Copy all the lines of the data that include the word "size".

Collected data:
****************
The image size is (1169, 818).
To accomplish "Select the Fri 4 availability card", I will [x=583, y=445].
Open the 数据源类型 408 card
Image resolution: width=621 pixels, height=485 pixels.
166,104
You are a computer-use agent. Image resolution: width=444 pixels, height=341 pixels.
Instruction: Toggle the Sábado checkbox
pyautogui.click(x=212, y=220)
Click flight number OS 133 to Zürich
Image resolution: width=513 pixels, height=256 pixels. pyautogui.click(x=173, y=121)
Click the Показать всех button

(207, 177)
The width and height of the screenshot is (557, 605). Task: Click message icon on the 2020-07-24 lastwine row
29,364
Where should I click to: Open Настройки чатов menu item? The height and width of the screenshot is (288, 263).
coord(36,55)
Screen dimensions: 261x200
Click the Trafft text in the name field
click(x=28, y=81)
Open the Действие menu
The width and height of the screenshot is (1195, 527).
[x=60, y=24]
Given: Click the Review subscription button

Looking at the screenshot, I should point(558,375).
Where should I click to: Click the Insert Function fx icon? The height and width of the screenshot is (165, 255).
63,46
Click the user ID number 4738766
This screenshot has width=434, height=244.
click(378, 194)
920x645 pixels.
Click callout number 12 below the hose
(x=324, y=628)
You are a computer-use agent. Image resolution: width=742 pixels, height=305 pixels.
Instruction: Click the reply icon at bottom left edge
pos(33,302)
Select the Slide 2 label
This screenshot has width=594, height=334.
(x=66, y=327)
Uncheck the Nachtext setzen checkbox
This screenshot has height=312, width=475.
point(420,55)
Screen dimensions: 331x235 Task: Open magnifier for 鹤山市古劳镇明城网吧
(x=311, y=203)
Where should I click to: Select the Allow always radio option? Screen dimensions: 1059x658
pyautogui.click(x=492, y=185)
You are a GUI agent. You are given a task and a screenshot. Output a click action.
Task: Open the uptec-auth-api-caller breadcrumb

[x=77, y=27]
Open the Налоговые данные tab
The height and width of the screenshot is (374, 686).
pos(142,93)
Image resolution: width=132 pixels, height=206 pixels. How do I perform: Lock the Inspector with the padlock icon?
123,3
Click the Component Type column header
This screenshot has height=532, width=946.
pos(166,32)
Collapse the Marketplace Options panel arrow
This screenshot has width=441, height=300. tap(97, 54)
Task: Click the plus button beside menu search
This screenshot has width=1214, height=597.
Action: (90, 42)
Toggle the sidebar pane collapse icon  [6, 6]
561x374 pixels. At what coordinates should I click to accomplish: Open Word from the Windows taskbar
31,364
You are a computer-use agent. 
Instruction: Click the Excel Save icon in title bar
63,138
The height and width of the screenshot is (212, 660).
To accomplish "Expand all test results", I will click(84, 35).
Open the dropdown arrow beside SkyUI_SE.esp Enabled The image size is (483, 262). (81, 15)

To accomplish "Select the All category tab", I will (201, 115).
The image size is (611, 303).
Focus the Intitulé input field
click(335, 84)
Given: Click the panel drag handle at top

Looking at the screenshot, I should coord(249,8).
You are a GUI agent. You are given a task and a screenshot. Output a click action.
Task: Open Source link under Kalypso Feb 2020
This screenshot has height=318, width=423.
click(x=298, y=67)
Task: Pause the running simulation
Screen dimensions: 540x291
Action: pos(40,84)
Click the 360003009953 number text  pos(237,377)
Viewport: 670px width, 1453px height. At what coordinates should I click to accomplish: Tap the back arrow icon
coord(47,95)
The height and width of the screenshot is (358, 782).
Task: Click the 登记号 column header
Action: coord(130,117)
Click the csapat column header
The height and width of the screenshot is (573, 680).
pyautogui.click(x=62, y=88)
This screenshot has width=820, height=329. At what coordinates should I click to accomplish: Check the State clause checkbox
****************
■ **EXERCISE OUTPUT**
The image size is (1169, 818).
Open the dropdown arrow beside SkyUI_SE.esp Enabled The image size is (483, 262). (81, 15)
The image size is (611, 303).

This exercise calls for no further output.